Viewpoint: How has marriage changed life for gay people?
- Published
Writer and activist Peter McGraith married his partner David in the first ceremony conducted under the Marriage (Same Sex Couples) Act 2013 covering most of the UK. Here, he asks what effect it's had on gay and lesbian couples - and on marriage itself.
Do we care if marriage equality contributes to the demise of gay culture, identity and community?
I do.
We should consider what might be lost, as well as gained, if a new generation of gay men and lesbians were to rush into marriages without firstly having experienced that blast of emancipation that follows on from the realisation that you are that thing that some people loathe or pity and you feel utterly thrilled with it.
This experience of asserting a positive identity, outside of mainstream sexual morality, makes us question what we've been taught about gender, social hierarchies, religion, the family and the impropriety of sex. And perhaps it encourages us to have mature, rational and honest relationships.
Over 50% of gay men's relationships are sexually non-exclusive, while lesbian women are more typically wedded to serial monogamy, which, to the surprise of some, can lead to its own problems.
A Ministry of Justice response to my Freedom of Information request for same-sex divorce statistics provides an early indication of a probable trend. For every gay male couple that filed a divorce petition, 3.2 female couples did so.
Over recent years, civil partnership dissolutions of lesbian couples have held steady at roughly twice the level of gay men's civil partnership dissolutions.
This concerns lesbian comedian and writer Rosie Wilby, who has researched attitudes to monogamy and open relationships for her stand-up shows.
"Straight women tend to have the luxury of having a female best friend, alongside a male partner," she says.
"Lesbians are expected to be best friends with their partner, so there's a whole heap more expectation on just one person. Then you lose that best friend every three or so years."
Rosie worries about the mental health and financial implications of lesbian women striving too hard for an emotional and sexual monogamy - for a perfect marriage.
In 2005, 1,227 couples formed civil partnerships in the first three days of the Civil Partnership Act. By comparison, only 98 gay and lesbian couples married in the first three days of marriage equality in England and Wales.
The take-up of same-sex marriage is slightly below government expectations, but the effect of the law change is being felt widely.
Older gay men and lesbians are now fielding questions about whether they might get married at some point. Such talk is seen as genuinely supportive or as an embarrassing attempt to show liberal credentials.
I have witnessed long-established relationships fall apart like wet paper over one partner's mistaken expectation that the other might want to solemnise their love.

__TASK REQUIREMENTS__.
a) List the topics that, according to the viewpoint on marriage and gay people, asserting a positive identity makes us question what we've been taught about.
b) Extend the viewpoint on how marriage has changed life for gay people by writing what follows its final paragraph.

__DATA__.
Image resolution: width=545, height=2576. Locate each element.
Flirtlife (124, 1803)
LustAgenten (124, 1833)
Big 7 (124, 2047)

__RESULTS FOR EACH TASK__.
a) Gender, social hierarchies, religion, the family, and the impropriety of sex.

b)
A twenty-something who told me that older relatives would ask him when he was in his teens, "Are you courting, yet?" described how all enquiry about his personal life had dried up after he came out as gay. He now reports that relatives and colleagues seem overly keen to marry him off just because he has a steady partner. Even teenagers are subject to pervasive assumptions that they will marry and have children.
They should be careful what they wish for as they casually use language like "husband-hunting" and broadcast their partner specifications online. The room for diversity, for queerer set-ups, non-conformity and community could be squeezed out by normativity.
Some 15,098 couples had converted their civil partnership or entered new marriages within the first fifteen months of gay marriage.
Having the legal right to marry has propelled some previously discreet individuals from naught to nuptials in an accelerated coming-out. People who didn't feel able to declare their same-sex desires during their youth have now come out when able to present themselves with a supportive partner by their side, respectable and engaged to be married.
A recent same-sex wedding fair in London attracted a sizeable number of gay and lesbian visitors from cultural backgrounds that have been known for hostility towards homosexuals.
An accomplished, preened Muslim man was there, planning on being married to his South American partner by an imam. He was too modest to acknowledge that he might be a pioneer within his religious community.
Also present was an impressive young British-Asian school teacher from a family that cares about social standing. She and her beautiful lawyer girlfriend were planning their perfect wedding.
They made me think about a Scottish-Indian gay guy and his lesbian sister who were clubbing acquaintances from my youth. They were the tightest of accomplices in dodging parental pressure to marry people of the opposite sex.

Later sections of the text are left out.